For small wikis which do not want to install Sentry or another error logging solution, provide simple error logging via the standard API.

Tgr created this task.Feb 21 2015, 9:28 AM
Tgr updated the task description. (Show Details)
Tgr raised the priority of this task from to Needs Triage.
Tgr added projects: JavaScript, MediaWiki-API, Sentry.
Tgr added a subscriber: Tgr.
Restricted Application added a project: Multimedia. · View Herald TranscriptFeb 21 2015, 9:28 AM
Restricted Application added a subscriber: Aklapper. · View Herald Transcript
Aklapper renamed this task from API fallback for Javascript error logging to API fallback for Javascript error logging (if no Sentry etc available).Feb 23 2015, 12:05 PM
Aklapper triaged this task as Low priority.
Aklapper set Security to None.
Anomie added a subscriber: Anomie.Feb 23 2015, 3:20 PM

I'm not terribly fond of the idea of strange, special-purpose internal endpoints in the public API.

What exactly is supposed to be logged here, and why can't a small site that wants this logging information install "Sentry or another error logging solution"?

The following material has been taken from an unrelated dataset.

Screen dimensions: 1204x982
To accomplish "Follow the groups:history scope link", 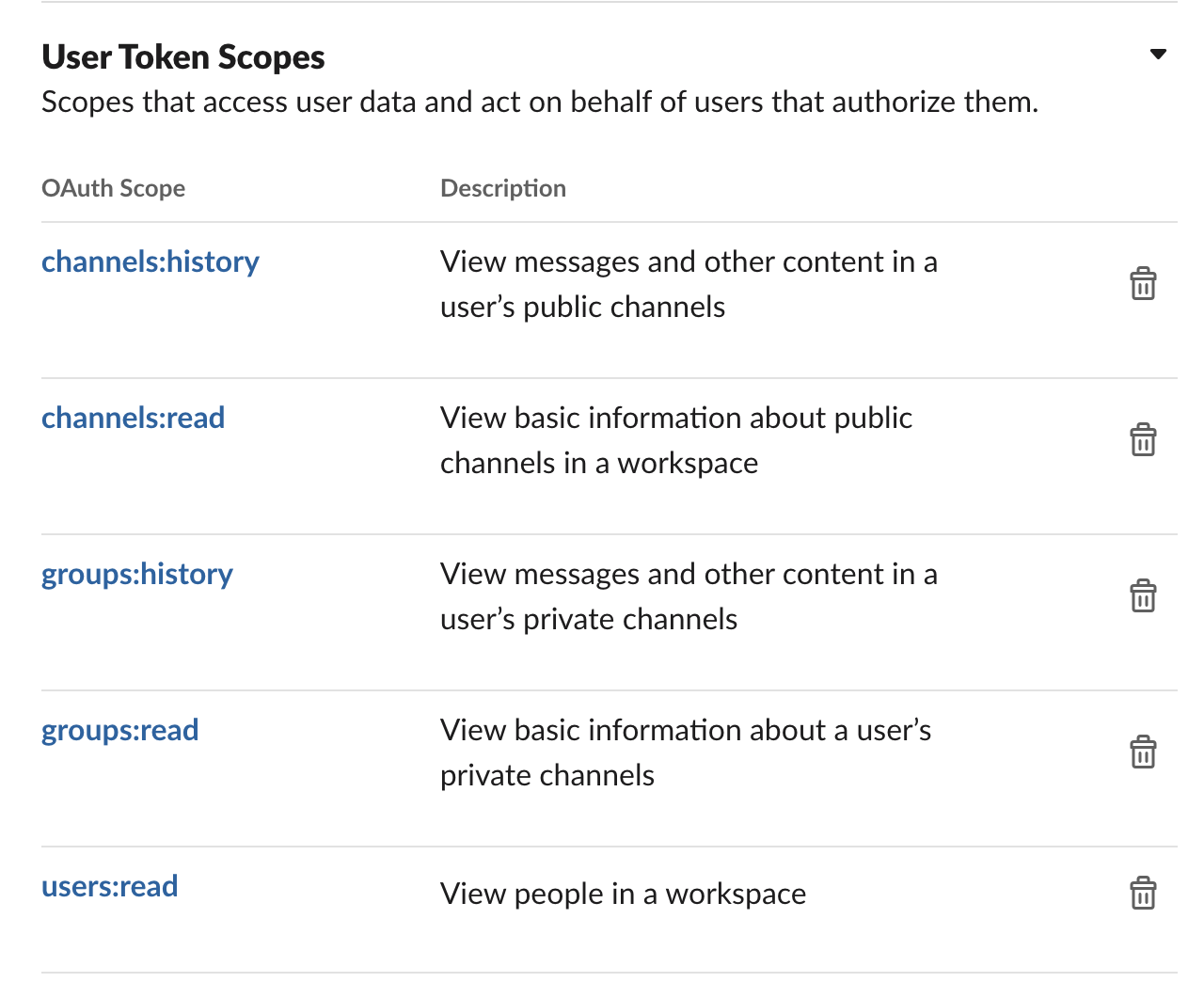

Tgr added a comment.Feb 24 2015, 2:00 AM

This would log some serialization of Javascript errors, probably the value of Error.prototype.stack (need to check cross-browser support). One frequently voiced request in the SOA discussions was (as I understood it) was that core MediaWiki features should have a fallback that works on shared hosts and other environments where the wiki owner does not have root access. Sentry is a Django app with various package dependencies, backends and worker queues, and the free plan of the SaaS version is rather limited, so per that rule there should be a fallback.

It does not have to be special-purpose though, could be a generic log API (as in MWLogger, not LogPage).

OTOH, there's a difference between essential services and something like this that the site will continue to work perfectly well without.

Keep in mind the possibility of a malicious user using this facility to try to flood logs, BTW.